» Selected excerpt

+ + + +

Wendy Red Star recognized Chief Medicine Crow on the cover of a textbook and on the label of her Honest Tea, among other places.
It was clear: When designers needed a picture of an “Indian brave,” they turned again and again to images of the Crow leader. His profile is strong. He has feathers in his hair. But Red Star, an artist in Portland who’d grown up on the Crow Indian Reservation in Montana, wanted to know more.
She did her research. And in a piece called “Peelatchiwaaxpáash/Medicine Crow (Raven),” shown last fall at the Portland Art Museum, Red Star filled in the details. Using red ink and a reproduction of a photo made by a government photographer in 1880, she outlined the chief’s finery and added notes about his life.
Chief Medicine Crow was a tribal judge, she wrote. He had six wives. To earn the bows in his hair, he’d slit two enemies’ throats.
For Red Star, 33, who’ll lecture and show her work next week in the Spokane area, the idea was to humanize a man whose actual life is less famous than his image.
That’s the aim of much of her art.
“I want to make sure that people walk away with a better understanding that we all are human beings … to really kind of humanize Native folks,” Red Star said. “Native people today are just as relevant as our ancestors were in the past. We aren’t invisible, and we aren’t any less authentic.”

+ + + +

» Data supplied
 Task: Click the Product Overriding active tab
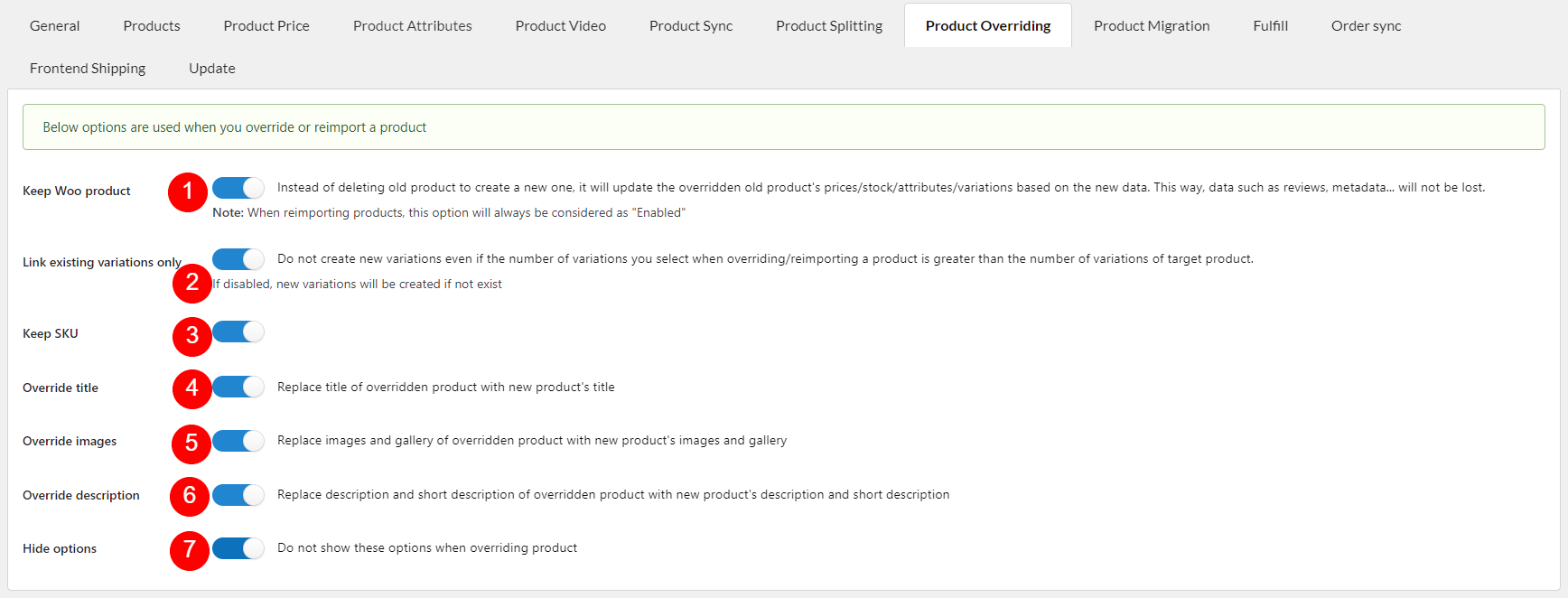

+ + + +

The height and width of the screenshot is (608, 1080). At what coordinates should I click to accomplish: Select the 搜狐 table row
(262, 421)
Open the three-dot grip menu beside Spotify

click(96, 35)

+ + + +

» What to produce
In the article about Wendy Red Star, find every fact about Chief Medicine Crow's life that she wrote on her piece, and list them.

» Solved exercise
- He was a tribal judge.
- He had six wives.
- He slit two enemies' throats to earn the bows in his hair.